This book presents a human-first vision of education where pedagogy leads and AI serves. It shows how educational technology can amplify progressive ideas without replacing the relationships, judgment and creativity that make learning meaningful.

The Learnlab Methodology

Learning is dynamic and iterative. Building on the Learnlab model (Activate, Explore, Deepen, Concretize and Reflect), students cycle through inquiry and revision in a hermeneutic spiral. Phases overlap in real classrooms, with Deepen, Concretize and Reflect often looping as understanding grows.
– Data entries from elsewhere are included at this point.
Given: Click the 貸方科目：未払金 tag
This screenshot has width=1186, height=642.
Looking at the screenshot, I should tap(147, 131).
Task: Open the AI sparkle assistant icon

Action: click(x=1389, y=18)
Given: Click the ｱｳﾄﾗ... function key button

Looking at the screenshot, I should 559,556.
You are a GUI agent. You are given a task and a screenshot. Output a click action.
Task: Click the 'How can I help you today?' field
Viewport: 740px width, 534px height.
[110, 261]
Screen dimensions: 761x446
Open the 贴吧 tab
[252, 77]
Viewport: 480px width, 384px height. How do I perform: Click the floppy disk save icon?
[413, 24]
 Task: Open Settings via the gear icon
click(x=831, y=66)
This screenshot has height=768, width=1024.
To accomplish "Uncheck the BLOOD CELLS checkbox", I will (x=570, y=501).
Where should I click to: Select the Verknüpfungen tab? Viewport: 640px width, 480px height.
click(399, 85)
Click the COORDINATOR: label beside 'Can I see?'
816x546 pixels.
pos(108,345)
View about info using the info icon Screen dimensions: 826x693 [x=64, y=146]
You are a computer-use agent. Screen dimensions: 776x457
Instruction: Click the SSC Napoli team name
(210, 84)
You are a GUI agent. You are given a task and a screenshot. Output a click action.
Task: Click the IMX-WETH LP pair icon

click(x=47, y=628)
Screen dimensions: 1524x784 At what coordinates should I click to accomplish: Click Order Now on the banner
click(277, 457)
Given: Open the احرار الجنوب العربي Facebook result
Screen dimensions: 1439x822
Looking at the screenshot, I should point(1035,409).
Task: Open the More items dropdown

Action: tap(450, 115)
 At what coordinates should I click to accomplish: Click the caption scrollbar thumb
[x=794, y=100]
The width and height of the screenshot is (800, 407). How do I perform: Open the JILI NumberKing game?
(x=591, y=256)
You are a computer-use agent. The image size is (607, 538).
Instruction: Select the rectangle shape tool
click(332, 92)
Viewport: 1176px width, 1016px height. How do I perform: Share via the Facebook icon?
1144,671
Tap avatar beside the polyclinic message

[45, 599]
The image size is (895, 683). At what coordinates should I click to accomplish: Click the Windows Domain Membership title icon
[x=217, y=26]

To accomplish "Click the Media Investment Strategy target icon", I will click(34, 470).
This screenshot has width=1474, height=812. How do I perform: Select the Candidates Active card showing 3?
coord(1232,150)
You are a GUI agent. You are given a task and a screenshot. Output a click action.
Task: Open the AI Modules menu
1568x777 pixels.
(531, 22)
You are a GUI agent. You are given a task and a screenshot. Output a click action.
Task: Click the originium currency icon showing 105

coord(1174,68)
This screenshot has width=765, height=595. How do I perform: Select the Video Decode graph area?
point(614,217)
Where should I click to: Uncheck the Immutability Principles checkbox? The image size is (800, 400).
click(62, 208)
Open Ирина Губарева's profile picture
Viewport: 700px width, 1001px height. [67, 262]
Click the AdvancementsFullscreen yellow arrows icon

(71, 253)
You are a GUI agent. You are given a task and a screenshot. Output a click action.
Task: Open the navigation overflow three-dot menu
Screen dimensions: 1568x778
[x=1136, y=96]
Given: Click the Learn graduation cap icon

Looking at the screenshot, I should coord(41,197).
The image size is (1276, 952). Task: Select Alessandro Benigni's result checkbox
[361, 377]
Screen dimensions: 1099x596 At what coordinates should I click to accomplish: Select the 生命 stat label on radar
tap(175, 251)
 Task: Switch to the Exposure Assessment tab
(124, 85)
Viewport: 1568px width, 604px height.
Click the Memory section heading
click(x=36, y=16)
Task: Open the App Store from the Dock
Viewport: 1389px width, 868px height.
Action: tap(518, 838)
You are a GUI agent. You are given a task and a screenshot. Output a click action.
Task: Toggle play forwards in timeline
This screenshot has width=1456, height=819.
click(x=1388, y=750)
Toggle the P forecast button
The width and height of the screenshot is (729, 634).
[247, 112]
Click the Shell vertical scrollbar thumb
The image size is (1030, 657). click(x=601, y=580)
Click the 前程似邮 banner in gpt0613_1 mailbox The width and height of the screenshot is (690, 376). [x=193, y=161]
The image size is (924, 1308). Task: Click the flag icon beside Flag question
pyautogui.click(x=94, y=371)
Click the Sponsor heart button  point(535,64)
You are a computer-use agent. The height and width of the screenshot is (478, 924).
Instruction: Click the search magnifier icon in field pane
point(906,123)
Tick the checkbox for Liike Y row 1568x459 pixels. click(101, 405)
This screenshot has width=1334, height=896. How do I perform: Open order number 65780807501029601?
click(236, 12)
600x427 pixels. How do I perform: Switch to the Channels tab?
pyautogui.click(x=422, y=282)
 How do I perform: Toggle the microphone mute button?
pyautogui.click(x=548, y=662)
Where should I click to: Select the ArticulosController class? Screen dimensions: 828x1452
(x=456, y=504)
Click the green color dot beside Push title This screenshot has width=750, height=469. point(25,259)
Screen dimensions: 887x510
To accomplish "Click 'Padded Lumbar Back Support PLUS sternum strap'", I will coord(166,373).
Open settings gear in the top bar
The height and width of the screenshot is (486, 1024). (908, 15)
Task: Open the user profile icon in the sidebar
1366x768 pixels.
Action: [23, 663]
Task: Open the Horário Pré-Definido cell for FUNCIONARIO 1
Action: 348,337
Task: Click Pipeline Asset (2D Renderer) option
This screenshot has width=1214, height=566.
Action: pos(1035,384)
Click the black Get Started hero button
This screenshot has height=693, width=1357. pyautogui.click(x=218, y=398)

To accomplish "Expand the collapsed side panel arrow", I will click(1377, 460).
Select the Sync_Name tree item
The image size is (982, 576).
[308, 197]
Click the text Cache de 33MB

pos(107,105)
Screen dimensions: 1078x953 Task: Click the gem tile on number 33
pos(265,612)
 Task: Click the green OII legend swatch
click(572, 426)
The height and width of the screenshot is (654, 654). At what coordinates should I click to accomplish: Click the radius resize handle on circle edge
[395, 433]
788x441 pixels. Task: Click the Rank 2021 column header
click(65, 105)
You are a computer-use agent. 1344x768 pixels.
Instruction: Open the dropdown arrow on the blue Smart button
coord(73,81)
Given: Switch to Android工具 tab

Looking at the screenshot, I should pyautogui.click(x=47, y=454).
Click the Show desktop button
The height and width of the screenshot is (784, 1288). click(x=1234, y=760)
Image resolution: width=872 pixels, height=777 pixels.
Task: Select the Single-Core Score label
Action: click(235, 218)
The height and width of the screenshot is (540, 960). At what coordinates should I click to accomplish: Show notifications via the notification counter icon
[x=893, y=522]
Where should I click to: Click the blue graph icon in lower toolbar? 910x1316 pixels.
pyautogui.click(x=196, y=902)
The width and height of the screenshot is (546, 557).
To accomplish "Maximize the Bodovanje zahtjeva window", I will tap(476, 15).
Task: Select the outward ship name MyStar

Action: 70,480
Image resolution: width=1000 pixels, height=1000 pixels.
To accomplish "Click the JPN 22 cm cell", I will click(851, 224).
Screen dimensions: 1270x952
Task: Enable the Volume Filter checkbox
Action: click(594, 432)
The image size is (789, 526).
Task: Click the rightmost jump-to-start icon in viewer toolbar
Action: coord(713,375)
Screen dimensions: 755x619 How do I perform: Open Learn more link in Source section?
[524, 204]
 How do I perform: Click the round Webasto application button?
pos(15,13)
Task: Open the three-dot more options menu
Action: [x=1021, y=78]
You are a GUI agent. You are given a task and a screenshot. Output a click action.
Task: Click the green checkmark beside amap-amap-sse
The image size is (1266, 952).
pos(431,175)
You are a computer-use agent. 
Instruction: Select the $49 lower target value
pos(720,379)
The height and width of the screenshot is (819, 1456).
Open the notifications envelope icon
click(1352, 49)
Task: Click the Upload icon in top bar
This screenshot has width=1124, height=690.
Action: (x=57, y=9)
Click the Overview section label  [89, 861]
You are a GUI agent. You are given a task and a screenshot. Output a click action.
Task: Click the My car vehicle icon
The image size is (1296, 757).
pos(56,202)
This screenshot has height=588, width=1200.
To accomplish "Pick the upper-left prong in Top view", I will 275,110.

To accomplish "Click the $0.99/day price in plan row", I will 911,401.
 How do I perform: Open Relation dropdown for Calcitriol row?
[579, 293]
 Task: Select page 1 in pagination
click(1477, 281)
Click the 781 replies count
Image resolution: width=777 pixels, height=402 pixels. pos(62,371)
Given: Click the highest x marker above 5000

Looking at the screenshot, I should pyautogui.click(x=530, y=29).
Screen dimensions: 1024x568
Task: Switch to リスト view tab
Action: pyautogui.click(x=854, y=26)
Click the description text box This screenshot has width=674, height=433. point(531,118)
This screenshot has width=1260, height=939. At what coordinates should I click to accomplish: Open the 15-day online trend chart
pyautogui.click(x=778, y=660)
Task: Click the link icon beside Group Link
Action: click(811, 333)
Thoughtful AI integration strengthens each phase and supports ambitious pedagogy amid rising demands on schools.

Two roles for AI

  1. Efficiency & offloading: Drafting plans, materials, and assessments; giving immediate, differentiated feedback; compiling insights from class contributions so teachers can spend more time with students.
  2. Intelligence augmentation: Scaling best practices, personalizing support (language, level, interests), and informing decisions with data—making learning more inclusive and effective.

Platform in practice

Learnlab tools operationalize the model: plan and assess; activate prior knowledge; guide exploration; deepen with targeted feedback; produce authentic multimodal work; and reflect with AI-assisted summaries and prompts.

AI for assessment

The book proposes continuous competence assessment that moves beyond one-size tests:

  1. Tailored content aligned to goals and learner needs.
  2. Differentiated feedback on a six-point scale.
  3. Progression insight via engagement tracking, model-text comparison and metacognitive prompts.
  4. Adapted assessments generated from each student’s own work to evidence genuine understanding.

Benefits include holistic evaluation of higher-order skills, reduced test anxiety, real-time feedback, personalized pathways and proof of competence through reflection.